Extracted records

——————

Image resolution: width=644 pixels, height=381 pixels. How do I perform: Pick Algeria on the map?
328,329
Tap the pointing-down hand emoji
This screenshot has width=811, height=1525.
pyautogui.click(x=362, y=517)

——————

The records must be given again in full, exactly as shown.

- [Task output]
Image resolution: width=644 pixels, height=381 pixels. How do I perform: Pick Algeria on the map?
328,329
Tap the pointing-down hand emoji
This screenshot has width=811, height=1525.
pyautogui.click(x=362, y=517)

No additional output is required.